» PROVIDED DATA:
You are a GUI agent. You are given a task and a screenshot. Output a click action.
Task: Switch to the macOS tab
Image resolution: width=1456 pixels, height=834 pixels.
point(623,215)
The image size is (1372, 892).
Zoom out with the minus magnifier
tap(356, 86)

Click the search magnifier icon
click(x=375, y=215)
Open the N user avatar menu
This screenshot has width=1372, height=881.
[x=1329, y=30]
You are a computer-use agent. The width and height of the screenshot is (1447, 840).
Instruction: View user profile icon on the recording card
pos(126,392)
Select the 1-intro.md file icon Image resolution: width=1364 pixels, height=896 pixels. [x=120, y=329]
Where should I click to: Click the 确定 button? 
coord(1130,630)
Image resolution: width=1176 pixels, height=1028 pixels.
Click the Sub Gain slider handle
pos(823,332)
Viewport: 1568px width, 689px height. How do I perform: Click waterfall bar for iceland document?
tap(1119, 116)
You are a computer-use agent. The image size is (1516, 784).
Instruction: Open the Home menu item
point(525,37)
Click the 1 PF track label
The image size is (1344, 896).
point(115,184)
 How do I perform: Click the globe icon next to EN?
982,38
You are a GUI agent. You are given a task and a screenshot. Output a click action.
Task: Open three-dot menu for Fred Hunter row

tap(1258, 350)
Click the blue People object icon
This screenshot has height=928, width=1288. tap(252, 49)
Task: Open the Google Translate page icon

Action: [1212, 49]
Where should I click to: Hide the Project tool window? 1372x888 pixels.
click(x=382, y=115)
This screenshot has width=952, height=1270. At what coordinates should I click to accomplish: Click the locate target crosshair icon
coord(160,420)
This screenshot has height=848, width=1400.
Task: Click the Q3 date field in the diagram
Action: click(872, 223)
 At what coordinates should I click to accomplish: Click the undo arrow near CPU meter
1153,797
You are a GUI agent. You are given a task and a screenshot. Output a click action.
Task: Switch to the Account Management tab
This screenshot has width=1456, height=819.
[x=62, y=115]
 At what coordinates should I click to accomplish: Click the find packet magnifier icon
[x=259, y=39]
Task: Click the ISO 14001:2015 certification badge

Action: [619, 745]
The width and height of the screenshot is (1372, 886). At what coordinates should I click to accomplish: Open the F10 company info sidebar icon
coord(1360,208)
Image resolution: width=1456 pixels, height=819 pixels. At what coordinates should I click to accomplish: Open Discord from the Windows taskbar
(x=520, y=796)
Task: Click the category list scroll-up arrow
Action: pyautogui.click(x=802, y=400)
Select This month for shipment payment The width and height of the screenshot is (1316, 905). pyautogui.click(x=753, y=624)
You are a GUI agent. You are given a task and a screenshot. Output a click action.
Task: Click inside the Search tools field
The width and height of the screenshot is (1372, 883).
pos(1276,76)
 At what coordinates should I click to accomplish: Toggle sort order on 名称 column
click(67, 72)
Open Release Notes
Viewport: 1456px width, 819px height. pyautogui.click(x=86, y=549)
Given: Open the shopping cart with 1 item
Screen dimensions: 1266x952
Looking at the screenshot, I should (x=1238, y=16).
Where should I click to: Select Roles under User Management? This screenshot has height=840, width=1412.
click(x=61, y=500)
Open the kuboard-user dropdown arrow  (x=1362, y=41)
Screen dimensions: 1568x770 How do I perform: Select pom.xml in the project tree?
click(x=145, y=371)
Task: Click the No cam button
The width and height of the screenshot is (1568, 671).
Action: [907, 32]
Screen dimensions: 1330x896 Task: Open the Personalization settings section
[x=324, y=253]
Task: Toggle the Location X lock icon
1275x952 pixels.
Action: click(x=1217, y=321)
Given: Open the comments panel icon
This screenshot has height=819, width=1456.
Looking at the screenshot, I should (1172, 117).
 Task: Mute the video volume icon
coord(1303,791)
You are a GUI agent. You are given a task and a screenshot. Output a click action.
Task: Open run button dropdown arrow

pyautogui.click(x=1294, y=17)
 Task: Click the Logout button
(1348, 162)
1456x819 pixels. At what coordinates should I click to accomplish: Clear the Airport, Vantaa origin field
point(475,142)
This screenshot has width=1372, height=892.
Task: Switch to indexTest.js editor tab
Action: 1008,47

» WORK ORDER: Repeat each line above exactly as it stands.

» EXERCISE ANSWER:
You are a GUI agent. You are given a task and a screenshot. Output a click action.
Task: Switch to the macOS tab
Image resolution: width=1456 pixels, height=834 pixels.
point(623,215)
The image size is (1372, 892).
Zoom out with the minus magnifier
tap(356, 86)

Click the search magnifier icon
click(x=375, y=215)
Open the N user avatar menu
This screenshot has width=1372, height=881.
[x=1329, y=30]
You are a computer-use agent. The width and height of the screenshot is (1447, 840).
Instruction: View user profile icon on the recording card
pos(126,392)
Select the 1-intro.md file icon Image resolution: width=1364 pixels, height=896 pixels. [x=120, y=329]
Where should I click to: Click the 确定 button? 
coord(1130,630)
Image resolution: width=1176 pixels, height=1028 pixels.
Click the Sub Gain slider handle
pos(823,332)
Viewport: 1568px width, 689px height. How do I perform: Click waterfall bar for iceland document?
tap(1119, 116)
You are a computer-use agent. The image size is (1516, 784).
Instruction: Open the Home menu item
point(525,37)
Click the 1 PF track label
The image size is (1344, 896).
point(115,184)
 How do I perform: Click the globe icon next to EN?
982,38
You are a GUI agent. You are given a task and a screenshot. Output a click action.
Task: Open three-dot menu for Fred Hunter row

tap(1258, 350)
Click the blue People object icon
This screenshot has height=928, width=1288. tap(252, 49)
Task: Open the Google Translate page icon

Action: [1212, 49]
Where should I click to: Hide the Project tool window? 1372x888 pixels.
click(x=382, y=115)
This screenshot has width=952, height=1270. At what coordinates should I click to accomplish: Click the locate target crosshair icon
coord(160,420)
This screenshot has height=848, width=1400.
Task: Click the Q3 date field in the diagram
Action: click(872, 223)
 At what coordinates should I click to accomplish: Click the undo arrow near CPU meter
1153,797
You are a GUI agent. You are given a task and a screenshot. Output a click action.
Task: Switch to the Account Management tab
This screenshot has width=1456, height=819.
[x=62, y=115]
 At what coordinates should I click to accomplish: Click the find packet magnifier icon
[x=259, y=39]
Task: Click the ISO 14001:2015 certification badge

Action: [619, 745]
The width and height of the screenshot is (1372, 886). At what coordinates should I click to accomplish: Open the F10 company info sidebar icon
coord(1360,208)
Image resolution: width=1456 pixels, height=819 pixels. At what coordinates should I click to accomplish: Open Discord from the Windows taskbar
(x=520, y=796)
Task: Click the category list scroll-up arrow
Action: pyautogui.click(x=802, y=400)
Select This month for shipment payment The width and height of the screenshot is (1316, 905). pyautogui.click(x=753, y=624)
You are a GUI agent. You are given a task and a screenshot. Output a click action.
Task: Click inside the Search tools field
The width and height of the screenshot is (1372, 883).
pos(1276,76)
 At what coordinates should I click to accomplish: Toggle sort order on 名称 column
click(67, 72)
Open Release Notes
Viewport: 1456px width, 819px height. pyautogui.click(x=86, y=549)
Given: Open the shopping cart with 1 item
Screen dimensions: 1266x952
Looking at the screenshot, I should (x=1238, y=16).
Where should I click to: Select Roles under User Management? This screenshot has height=840, width=1412.
click(x=61, y=500)
Open the kuboard-user dropdown arrow  (x=1362, y=41)
Screen dimensions: 1568x770 How do I perform: Select pom.xml in the project tree?
click(x=145, y=371)
Task: Click the No cam button
The width and height of the screenshot is (1568, 671).
Action: [907, 32]
Screen dimensions: 1330x896 Task: Open the Personalization settings section
[x=324, y=253]
Task: Toggle the Location X lock icon
1275x952 pixels.
Action: click(x=1217, y=321)
Given: Open the comments panel icon
This screenshot has height=819, width=1456.
Looking at the screenshot, I should (1172, 117).
 Task: Mute the video volume icon
coord(1303,791)
You are a GUI agent. You are given a task and a screenshot. Output a click action.
Task: Open run button dropdown arrow

pyautogui.click(x=1294, y=17)
 Task: Click the Logout button
(1348, 162)
1456x819 pixels. At what coordinates should I click to accomplish: Clear the Airport, Vantaa origin field
point(475,142)
This screenshot has width=1372, height=892.
Task: Switch to indexTest.js editor tab
Action: 1008,47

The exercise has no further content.